Rohit Sharma and Virat Kohli will both hope to capitalise on generous opponents when India take on Afghanistan at the 2019 Cricket World Cup on Saturday. Afghanistan conceded 397-6 – the biggest total of the tournament so far – last time out against England, and India certainly have the batsmen to post another massive score. (POINTS TABLE | FULL SCHEDULE)
Rohit is in outstanding form at this World Cup so far, making 140, 57 and 122 not out. He now averages 72 across his 11 World Cup innings, the best record of any India player to have contributed more than two knocks.
Kohli will also hope to take advantage of facing the World Cup's basement side as he is just 96 runs short of India's third-highest scorer in the tournament's history, Rahul Dravid (860). No batsman in the world has scored more ODI runs than Kohli's 4,189 since the start of 2016.
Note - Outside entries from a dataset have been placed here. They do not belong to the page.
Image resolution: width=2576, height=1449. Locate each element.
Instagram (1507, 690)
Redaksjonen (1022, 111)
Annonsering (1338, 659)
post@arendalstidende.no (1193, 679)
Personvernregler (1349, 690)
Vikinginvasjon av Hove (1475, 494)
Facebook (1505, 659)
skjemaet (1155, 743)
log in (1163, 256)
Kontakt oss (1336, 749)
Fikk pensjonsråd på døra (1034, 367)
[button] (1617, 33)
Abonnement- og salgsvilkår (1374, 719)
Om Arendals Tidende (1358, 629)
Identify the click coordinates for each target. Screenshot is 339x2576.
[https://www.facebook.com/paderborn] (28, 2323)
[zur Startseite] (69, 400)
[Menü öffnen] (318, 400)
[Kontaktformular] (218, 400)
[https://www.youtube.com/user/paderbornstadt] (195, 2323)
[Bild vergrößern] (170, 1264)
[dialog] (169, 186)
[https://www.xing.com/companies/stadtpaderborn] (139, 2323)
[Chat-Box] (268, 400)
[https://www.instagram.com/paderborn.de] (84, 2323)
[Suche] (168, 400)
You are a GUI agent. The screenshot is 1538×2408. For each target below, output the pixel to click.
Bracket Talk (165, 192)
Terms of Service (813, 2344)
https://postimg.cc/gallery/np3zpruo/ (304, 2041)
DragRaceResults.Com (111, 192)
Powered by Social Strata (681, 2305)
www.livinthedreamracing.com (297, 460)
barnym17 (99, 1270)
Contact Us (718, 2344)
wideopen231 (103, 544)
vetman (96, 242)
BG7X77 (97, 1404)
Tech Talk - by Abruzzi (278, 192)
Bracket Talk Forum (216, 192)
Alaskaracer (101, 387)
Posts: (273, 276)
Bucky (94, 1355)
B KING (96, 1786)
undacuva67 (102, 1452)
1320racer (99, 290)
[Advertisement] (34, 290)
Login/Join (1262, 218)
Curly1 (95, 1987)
India have won 14 of their past 15 World Cup matches and will look to further improve that record, although Afghanistan's ability with the bat has gone under the radar in their defeats.
A total of 247-8 against England at Old Trafford was the team's highest at a World Cup, while they have had 10 different players hit a six in this tournament.
India are one of just two teams to remain unbeaten so far and New Zealand are the other, a record they will look to protect against West Indies.
The Black Caps are in top form, winning eight of their past nine completed ODIs, and Kane Williamson can aim to build on his first World Cup century – an unbeaten 106 – against South Africa.
Williamson has only been dismissed once at this World Cup and has made half-centuries in nine of his past 10 ODI knocks in England and Wales.
Chris Gayle is likely to be the danger man with the bat for the Windies and, as always, expect his runs to come from some big hitting.
Gayle has 15 fours and four maximums, meaning 79 per cent of his runs at this tournament have come from boundaries.
He will need to impress if the Windies are to end a miserable run against New Zealand, who have triumphed in the sides' past three World Cup meetings.